Glyn Davies, the U.S. special envoy for North Korea, spoke Wednesday after meeting with Chinese officials in Beijing, where he discussed a range of issues, including Pyongyang's nuclear program.

“I certainly hope that they don't go ahead with their nuclear test. That would be a highly provocative act and inappropriate miscalculation on their part.”

His comments come a day after North Korea threatened to push ahead with its nuclear program in response to what it calls “U.S. hostility.” But Pyongyang also said Tuesday it had no plans for a nuclear test. There is concern in the international community that the North might test a nuclear device following its failed attempt last month to send a satellite into space.

The April satellite launch was widely viewed as a long-range missile test, which is prohibited by the United Nations. The launch also raised fears that North Korea would conduct a third underground nuclear test, as it did following rocket launches in 2006 and 2009.

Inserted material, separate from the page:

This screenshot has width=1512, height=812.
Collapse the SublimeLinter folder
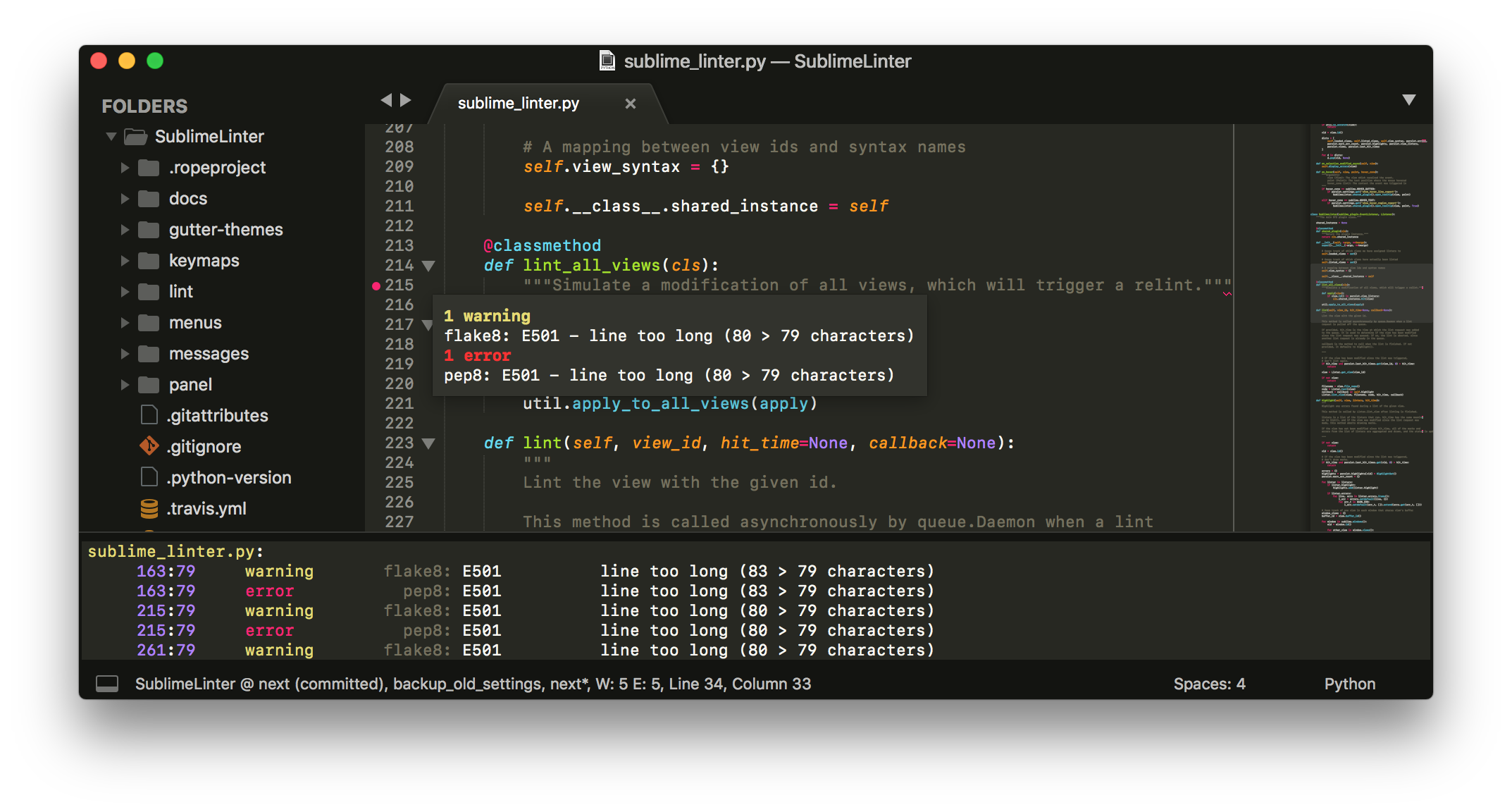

Recent satellite imagery suggests North Korea could be upgrading an older launch site to expand its missile program. The U.S.-Korea Institute at Johns Hopkins University says the renovation of the Musudan-ri launch site in the country's northeast could indicate a desire to handle larger rockets, such as intercontinental missiles.

The institute says construction on the facility appears to have begun last summer, and that it would not likely be operational for several years at its current pace of construction.

During his two-day visit to Beijing, U.S. diplomat Davies said the U.S. and China reaffirmed commitments to prevent North Korea from taking further provocative actions. On Tuesday, Davies' Chinese counterpart, Wu Dawei, said China hopes six-party talks on North Korea's nuclear program can soon resume.

“Both sides have agreed to make constructive efforts to maintain peace on the peninsula. We oppose any move from any parties that may derail or complicate the Korean peninsula situation, and we have also agreed to make joint efforts to cooperate with other sides, and actively create the conditions needed to restart the six-party talks.”

Washington has been urging China to continue applying diplomatic pressure on North Korea to abandon its nuclear program. China is North Korea's main ally and has been uncharacteristically critical of Pyongyang's actions in recent weeks.